Given records –
"""
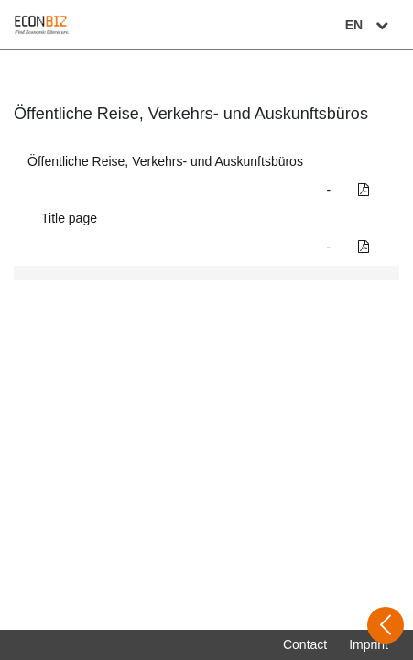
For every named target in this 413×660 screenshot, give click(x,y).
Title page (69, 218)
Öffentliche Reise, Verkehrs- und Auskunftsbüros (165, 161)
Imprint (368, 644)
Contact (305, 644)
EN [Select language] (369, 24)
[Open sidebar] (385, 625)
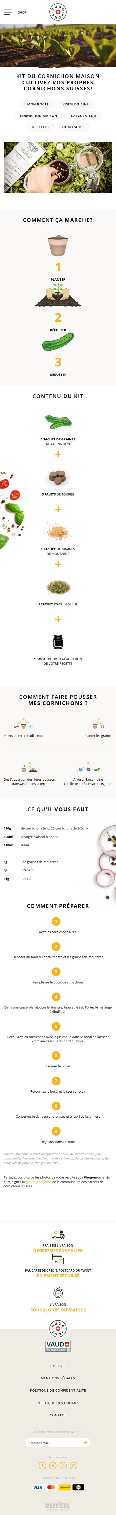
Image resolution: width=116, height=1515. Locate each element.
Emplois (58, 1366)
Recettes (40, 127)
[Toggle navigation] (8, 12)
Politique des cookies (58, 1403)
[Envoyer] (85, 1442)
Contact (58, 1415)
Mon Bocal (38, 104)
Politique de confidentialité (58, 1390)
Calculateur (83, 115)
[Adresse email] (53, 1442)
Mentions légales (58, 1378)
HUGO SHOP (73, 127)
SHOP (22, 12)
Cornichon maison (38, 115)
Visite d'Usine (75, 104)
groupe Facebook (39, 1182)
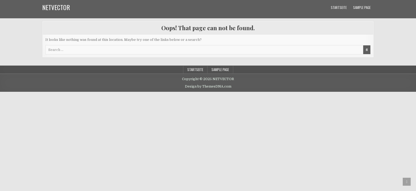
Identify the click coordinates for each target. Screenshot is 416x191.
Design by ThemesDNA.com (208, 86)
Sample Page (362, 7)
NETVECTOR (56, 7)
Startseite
"""
"""
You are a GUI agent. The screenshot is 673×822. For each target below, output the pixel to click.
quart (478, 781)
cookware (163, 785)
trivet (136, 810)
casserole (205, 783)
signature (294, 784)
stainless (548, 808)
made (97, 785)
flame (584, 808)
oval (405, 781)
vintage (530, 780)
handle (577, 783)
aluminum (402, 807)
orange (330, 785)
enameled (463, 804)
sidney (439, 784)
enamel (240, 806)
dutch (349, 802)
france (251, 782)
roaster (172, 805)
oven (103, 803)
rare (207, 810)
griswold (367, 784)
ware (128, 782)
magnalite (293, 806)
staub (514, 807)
"""
"""
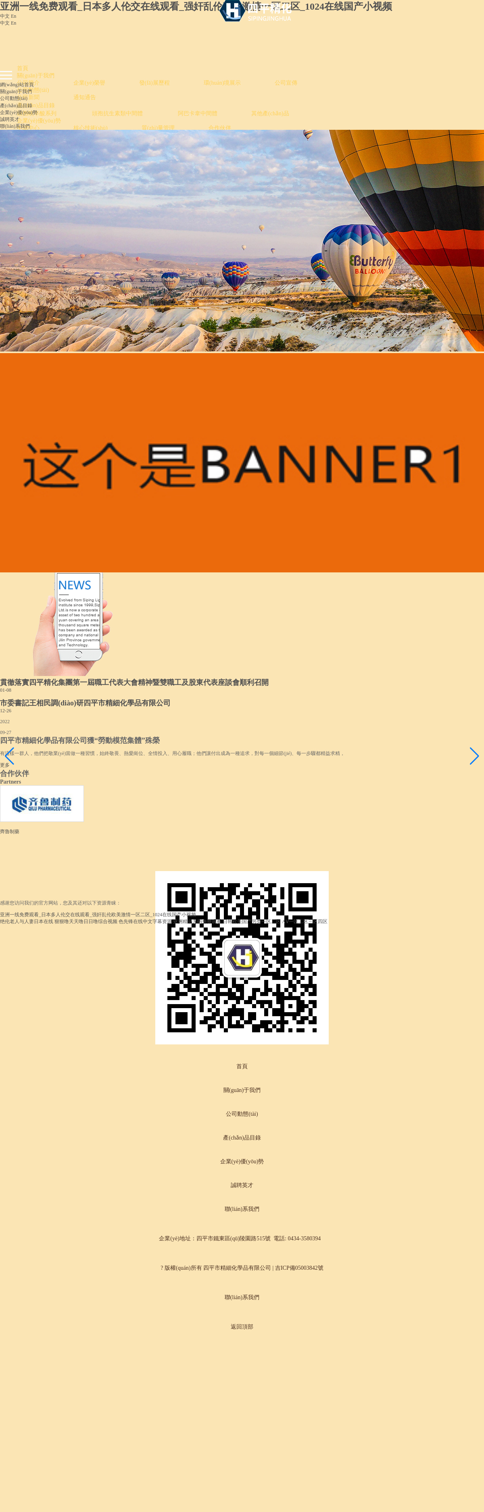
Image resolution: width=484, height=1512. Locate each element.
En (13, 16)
"""
What this task involves – Change "Imprint" to "Legal notice" in everything from the line containing "For every named" down to the line containing "[Toggle navigation] (8, 12)", both included, and keep all else the same. Give back only those lines, without the pictures.

Full solution –
For every named target in this 413×660 screenshot, give click(x,y).
Title page (69, 218)
Öffentliche Reise, Verkehrs- und Auskunftsbüros (165, 161)
Legal notice (368, 644)
Contact (305, 644)
EN [Select language] (369, 24)
[Open sidebar] (385, 625)
Image resolution: width=116, height=1515. Locate each element.
Emplois (58, 1366)
Recettes (40, 127)
[Toggle navigation] (8, 12)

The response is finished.